See, APW does a partnership with Pantene Beautiful Lengths where they encourage women to donate hair or money to Pantene Beautiful Lengths so that women undergoing chemo can receive wonderful free wigs. A lot of women grow their hair out for the weddings then get drastic cuts after the wedding. Through this partnership, those cuts can help women. They can help women like me.

Maddie got me in touch with Pantene Beautiful Lengths and I soon had a beautiful wig in a cute style that was pretty much my exact hair color. It was insanely kind. When Maddie emailed me last week to ask if I could share an update because she was prepping a post about the partnership, I think she got a bit more than she bargained for. I was preparing to head to Cleveland for a baseball game and was in a rush so I typed up a quick summary email and attached an essay I’d been playing with in case she could use it to pull any quotes for her post.

She asked if they could edit the essay for length and post it, which felt like a huge compliment. Dad had often complimented my writing and said that it was a meaningful gift for me to share.

Ernest Hemingway said that writing is easy, “All you do is sit down at a typewriter and bleed.” Well, I tend to use a laptop (sometimes an actual paper notebook) but I try to be honest.

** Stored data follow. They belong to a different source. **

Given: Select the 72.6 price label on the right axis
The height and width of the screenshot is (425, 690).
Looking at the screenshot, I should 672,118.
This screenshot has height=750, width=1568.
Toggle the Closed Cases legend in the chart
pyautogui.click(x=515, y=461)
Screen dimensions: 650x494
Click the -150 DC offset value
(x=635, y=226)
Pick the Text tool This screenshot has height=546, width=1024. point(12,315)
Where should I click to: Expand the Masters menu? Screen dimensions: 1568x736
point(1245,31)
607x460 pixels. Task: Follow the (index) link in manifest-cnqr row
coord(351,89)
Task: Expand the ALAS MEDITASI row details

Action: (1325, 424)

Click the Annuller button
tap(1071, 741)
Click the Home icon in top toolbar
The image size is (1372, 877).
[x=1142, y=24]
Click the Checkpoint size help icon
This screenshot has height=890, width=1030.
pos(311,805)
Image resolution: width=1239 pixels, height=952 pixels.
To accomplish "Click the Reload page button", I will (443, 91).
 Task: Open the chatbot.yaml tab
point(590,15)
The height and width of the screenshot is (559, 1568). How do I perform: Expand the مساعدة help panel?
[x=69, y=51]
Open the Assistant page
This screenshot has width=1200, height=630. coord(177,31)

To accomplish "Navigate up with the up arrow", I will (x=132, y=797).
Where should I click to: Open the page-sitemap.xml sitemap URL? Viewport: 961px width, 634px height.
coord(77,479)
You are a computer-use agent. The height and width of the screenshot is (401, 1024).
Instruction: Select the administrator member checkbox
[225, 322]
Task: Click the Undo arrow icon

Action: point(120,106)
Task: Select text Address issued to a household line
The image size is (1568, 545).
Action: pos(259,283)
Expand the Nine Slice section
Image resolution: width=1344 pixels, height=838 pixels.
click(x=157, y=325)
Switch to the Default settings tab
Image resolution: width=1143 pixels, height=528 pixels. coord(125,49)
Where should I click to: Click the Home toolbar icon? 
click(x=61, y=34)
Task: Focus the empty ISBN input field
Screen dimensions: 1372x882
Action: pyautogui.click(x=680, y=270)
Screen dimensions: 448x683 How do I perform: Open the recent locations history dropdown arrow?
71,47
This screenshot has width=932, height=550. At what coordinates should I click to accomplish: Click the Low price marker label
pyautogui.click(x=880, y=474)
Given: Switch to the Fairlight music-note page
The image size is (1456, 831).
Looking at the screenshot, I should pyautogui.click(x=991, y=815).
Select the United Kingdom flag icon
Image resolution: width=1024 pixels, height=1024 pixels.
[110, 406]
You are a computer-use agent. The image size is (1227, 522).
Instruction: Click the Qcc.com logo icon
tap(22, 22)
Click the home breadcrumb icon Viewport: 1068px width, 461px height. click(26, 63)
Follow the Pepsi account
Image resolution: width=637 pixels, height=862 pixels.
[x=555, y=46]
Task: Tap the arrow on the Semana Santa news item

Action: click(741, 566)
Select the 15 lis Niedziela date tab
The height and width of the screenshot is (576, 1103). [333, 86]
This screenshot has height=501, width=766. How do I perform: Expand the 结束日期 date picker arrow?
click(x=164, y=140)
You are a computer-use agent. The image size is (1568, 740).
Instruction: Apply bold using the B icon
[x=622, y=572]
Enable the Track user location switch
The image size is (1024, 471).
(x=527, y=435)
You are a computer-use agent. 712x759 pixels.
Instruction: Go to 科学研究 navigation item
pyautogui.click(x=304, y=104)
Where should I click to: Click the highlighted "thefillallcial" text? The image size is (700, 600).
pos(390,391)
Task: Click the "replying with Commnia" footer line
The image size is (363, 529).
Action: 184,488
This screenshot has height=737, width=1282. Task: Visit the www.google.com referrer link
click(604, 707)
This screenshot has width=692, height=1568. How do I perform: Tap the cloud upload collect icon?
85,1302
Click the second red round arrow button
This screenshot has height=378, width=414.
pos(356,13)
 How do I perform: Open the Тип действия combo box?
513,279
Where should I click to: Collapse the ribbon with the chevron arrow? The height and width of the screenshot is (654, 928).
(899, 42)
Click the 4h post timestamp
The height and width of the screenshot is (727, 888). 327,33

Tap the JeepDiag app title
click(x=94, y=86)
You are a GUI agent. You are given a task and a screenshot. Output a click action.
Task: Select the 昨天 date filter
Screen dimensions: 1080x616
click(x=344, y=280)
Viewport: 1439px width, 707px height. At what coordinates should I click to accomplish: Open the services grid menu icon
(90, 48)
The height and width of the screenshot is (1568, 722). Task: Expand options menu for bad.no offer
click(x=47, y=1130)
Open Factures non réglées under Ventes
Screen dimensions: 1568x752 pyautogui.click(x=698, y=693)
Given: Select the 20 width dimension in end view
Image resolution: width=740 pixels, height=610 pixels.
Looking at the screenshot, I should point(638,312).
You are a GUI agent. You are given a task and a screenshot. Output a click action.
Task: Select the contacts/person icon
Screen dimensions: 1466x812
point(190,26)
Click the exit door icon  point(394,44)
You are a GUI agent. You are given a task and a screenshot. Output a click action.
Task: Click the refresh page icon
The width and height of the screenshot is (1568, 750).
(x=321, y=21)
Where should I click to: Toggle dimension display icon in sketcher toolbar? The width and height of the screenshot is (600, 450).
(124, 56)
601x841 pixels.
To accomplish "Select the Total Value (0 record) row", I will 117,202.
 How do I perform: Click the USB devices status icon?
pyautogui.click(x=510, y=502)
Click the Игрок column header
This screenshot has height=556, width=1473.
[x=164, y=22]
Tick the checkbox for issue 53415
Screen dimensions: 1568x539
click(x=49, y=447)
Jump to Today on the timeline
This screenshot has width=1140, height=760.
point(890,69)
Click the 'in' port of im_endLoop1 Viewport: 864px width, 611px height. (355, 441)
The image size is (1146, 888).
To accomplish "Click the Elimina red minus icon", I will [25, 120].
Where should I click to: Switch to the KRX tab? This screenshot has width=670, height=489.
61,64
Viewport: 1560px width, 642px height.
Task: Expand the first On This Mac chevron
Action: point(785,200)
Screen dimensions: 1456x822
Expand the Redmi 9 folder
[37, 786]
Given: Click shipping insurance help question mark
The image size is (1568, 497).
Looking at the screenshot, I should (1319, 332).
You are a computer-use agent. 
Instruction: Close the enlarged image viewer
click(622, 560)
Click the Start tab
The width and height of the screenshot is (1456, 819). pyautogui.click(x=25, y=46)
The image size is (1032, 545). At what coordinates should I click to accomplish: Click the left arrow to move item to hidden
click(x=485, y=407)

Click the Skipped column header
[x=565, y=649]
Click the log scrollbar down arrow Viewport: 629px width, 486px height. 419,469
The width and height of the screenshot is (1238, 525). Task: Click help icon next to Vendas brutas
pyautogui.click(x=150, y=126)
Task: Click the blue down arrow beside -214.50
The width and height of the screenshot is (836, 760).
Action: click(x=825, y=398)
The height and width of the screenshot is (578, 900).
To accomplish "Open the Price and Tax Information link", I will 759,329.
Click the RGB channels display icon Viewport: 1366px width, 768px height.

I guess if I were following Hemingway’s quote, I’d say that I bleed, but then try to organize and clean up the blood so it makes some sense. I also usually have to pet Toby and convince him it’s okay for me to type.

gray cat behind a laptop

I don’t know if my writing will help anyone other than myself. It could just be a selfish act that helps me make sense of the world. But maybe it’s something that can help others in the APW community, the way that I was helped.

If one reader donates hair or money to Pantene Beautiful Lengths because of my essay, or one reader is moved to find and give kindness, then I think I’ll have done something good.

Regardless, in a month where I’m missing my dad like crazy (October was also his birthday month), it feels right that an essay sharing how love and kindness kept me going despite the worst year of my life is published on APW. APW has a wide readership so I hope it inspires another reader to be kind and indomitable, no matter what life brings.

I hope it does some good.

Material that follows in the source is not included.